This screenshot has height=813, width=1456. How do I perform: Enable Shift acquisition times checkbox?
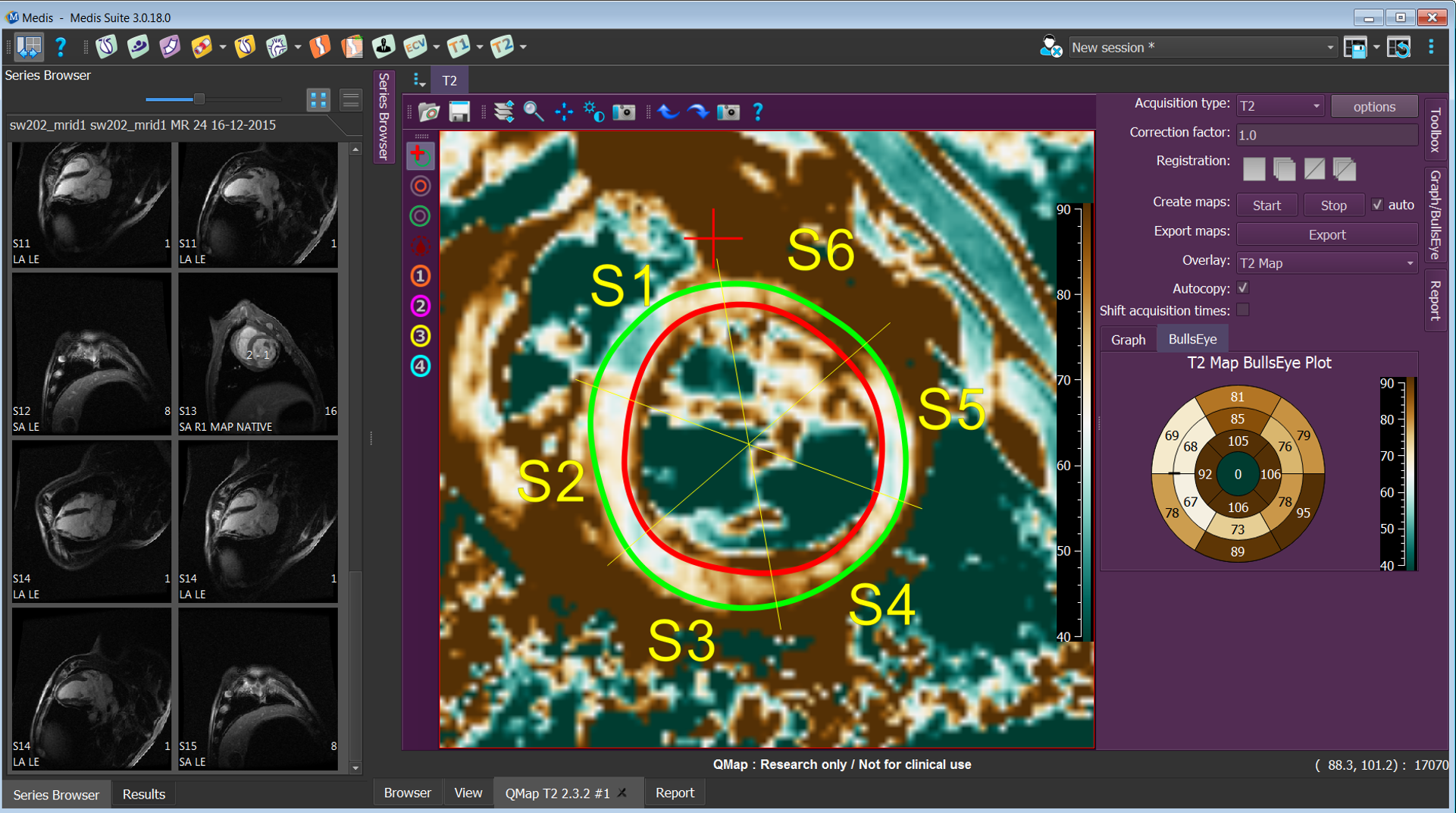click(1243, 310)
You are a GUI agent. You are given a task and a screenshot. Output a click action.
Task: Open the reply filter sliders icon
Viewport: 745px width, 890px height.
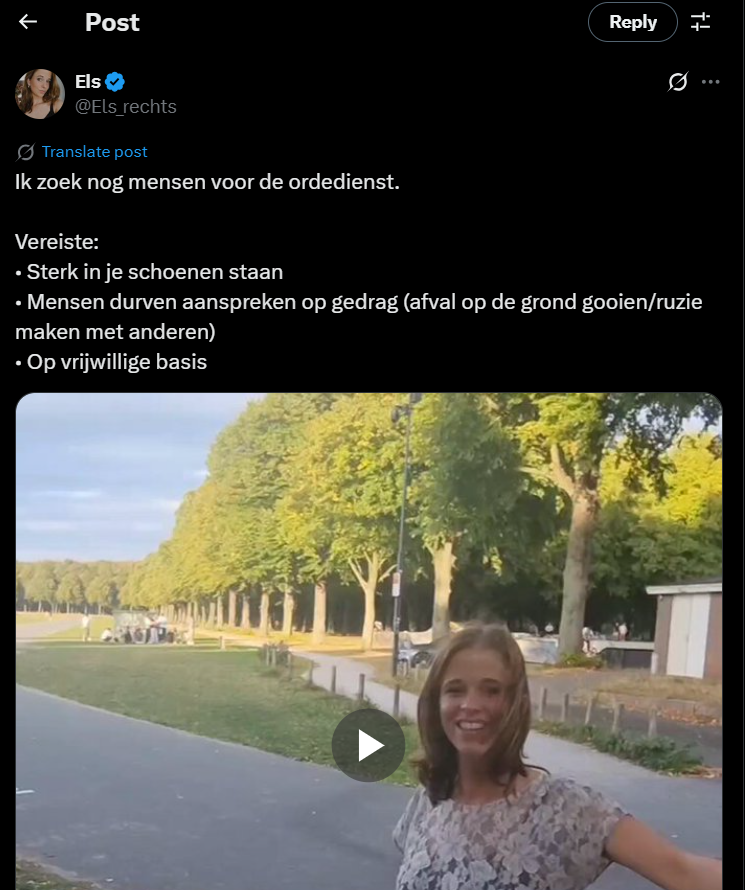pos(701,22)
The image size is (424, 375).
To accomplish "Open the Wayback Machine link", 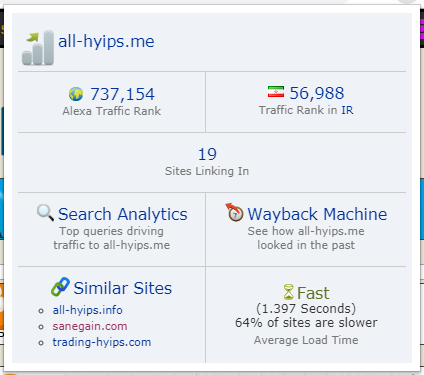I will click(317, 214).
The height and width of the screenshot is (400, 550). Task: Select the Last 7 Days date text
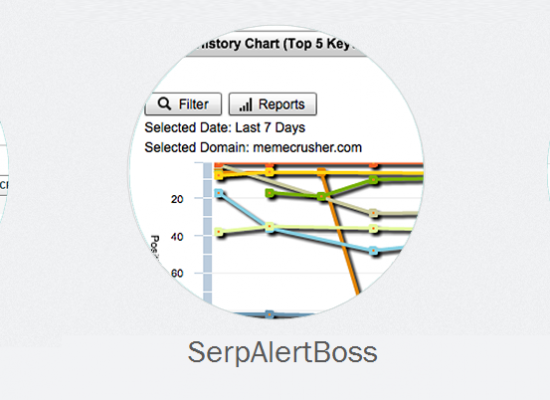[x=270, y=128]

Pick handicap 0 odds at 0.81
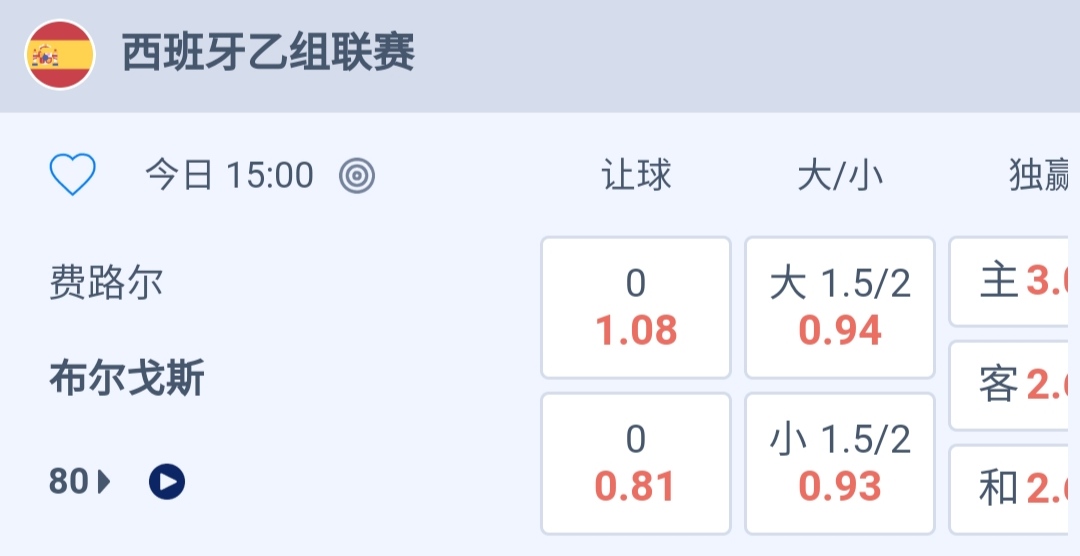coord(636,464)
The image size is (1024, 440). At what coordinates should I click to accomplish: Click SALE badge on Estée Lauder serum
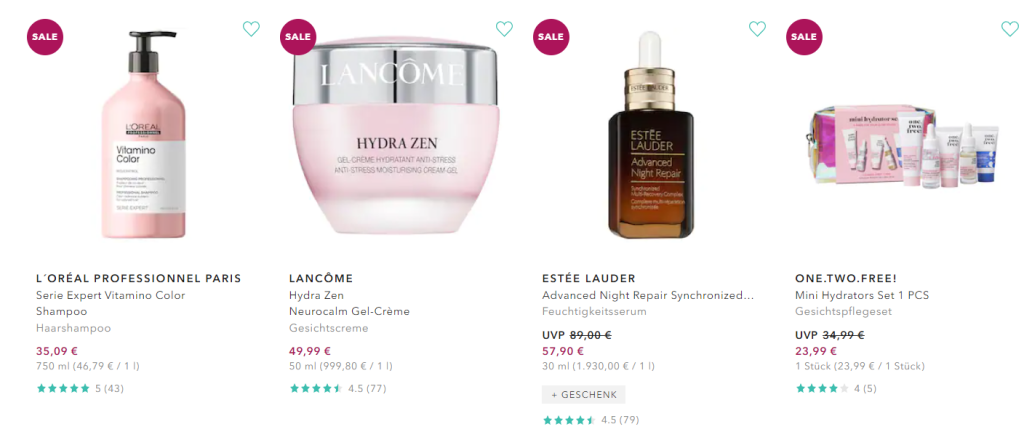551,37
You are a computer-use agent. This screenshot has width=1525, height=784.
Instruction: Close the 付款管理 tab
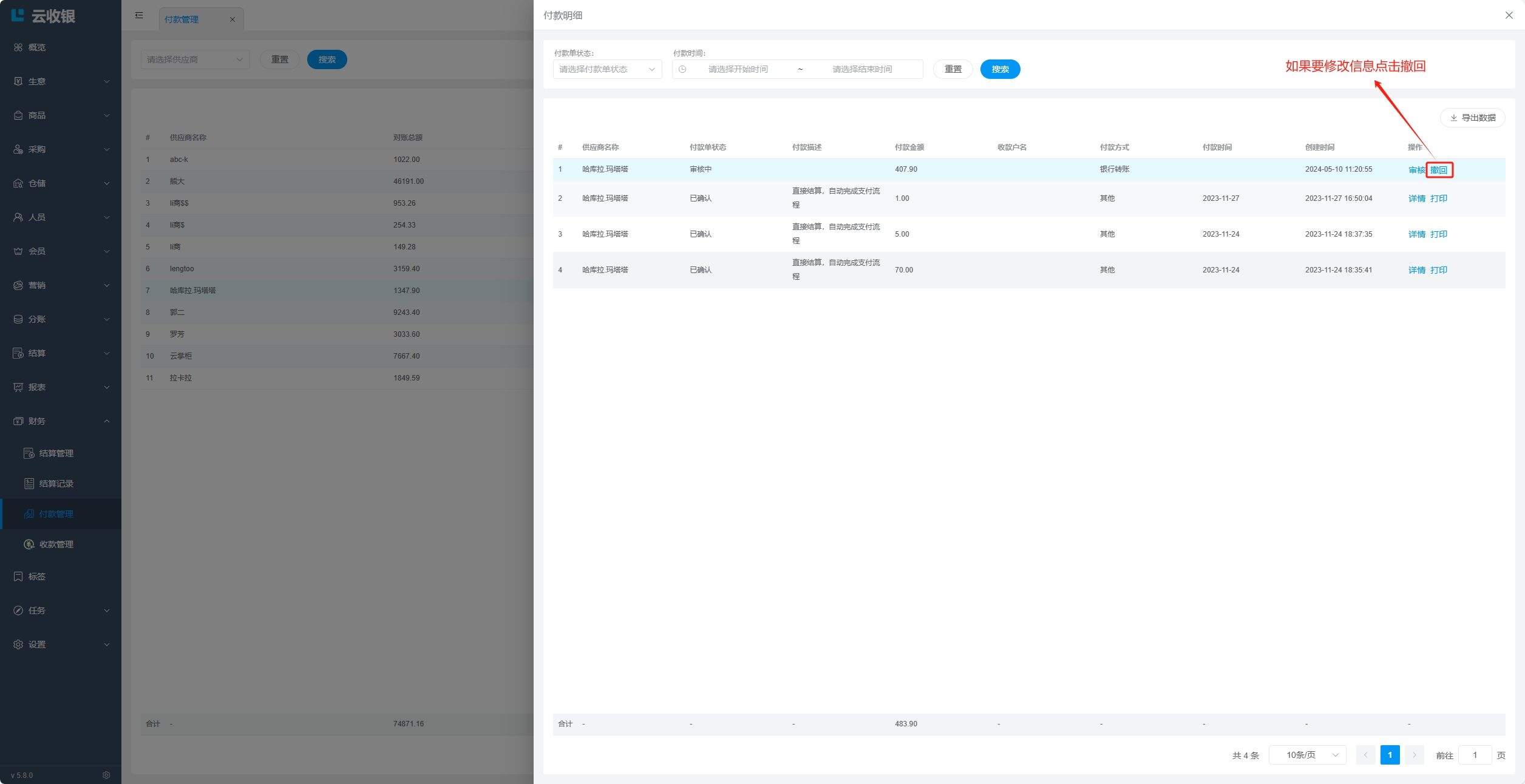point(232,19)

The problem.
Copy every line of the material above that contains the word "image".

Solution to the exercise.
The image size is (424, 375).
The image size is (1024, 440). At what coordinates should I click to accomplish: Click SALE badge on Estée Lauder serum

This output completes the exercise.